Operation Twist returns to send India’s bond yields plunging
The yield on the 10-year bond dropped 20 basis points, the most since March 27, to 6.02%, after the Reserve Bank of India said it would buy long-term debt while selling bills.
The benchmark sovereign bond in India surged after the central bank said it would redeploy a debt operation akin to the Federal Reserve’s Operation Twist.

The yield on the 10-year bond dropped 20 basis points, the most since March 27, to 6.02%, after the Reserve Bank of India said it would buy long-term debt while selling bills.
“The RBI is trying to attack different parts of the curve -- from intervening in treasury bills, buying longer bonds, to offering cheaper credit to shadow banks,” said Manish Wadhawan, founder at Serenity Macro Partners in Mumbai. “The whole aim is to keep the system afloat at a time of lockdown and market dislocation.”
The RBI is returning to a tool it last used in January as the nation’s debt market show signs of strain from the government’s record borrowings. With the country in in a coranavirus-lockdown, foreign funds have been fleeing, making traders increasingly worried about a deluge of issuances.
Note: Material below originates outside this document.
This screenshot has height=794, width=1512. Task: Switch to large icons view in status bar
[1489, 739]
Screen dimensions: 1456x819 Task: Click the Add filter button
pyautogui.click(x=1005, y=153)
The central bank will buy 100 billion rupees ($1.3 billion) of bonds maturing between 2026 and 2030 on April 27, and sell the same amount of bills. While the amount is relatively small for the nation’s 60 trillion rupee market, the move suggests the RBI is heeding calls from investors.
Unlike its peers in the region such as Bank Indonesia, the RBI has so far refrained from large-scale purchases of bonds. As a result, yields on the 10-year bond climbed 24 basis points from the end of March to a high of 6.45% on April 16.
“The central bank seems to be addressing the distortion in the yield curve, which would have weighed on the long-term financing needs of the economy,” said Harish Agarwal, a trader with FirstRand Bank Ltd. in Mumbai. “This move is aimed at helping the monetary transmission.”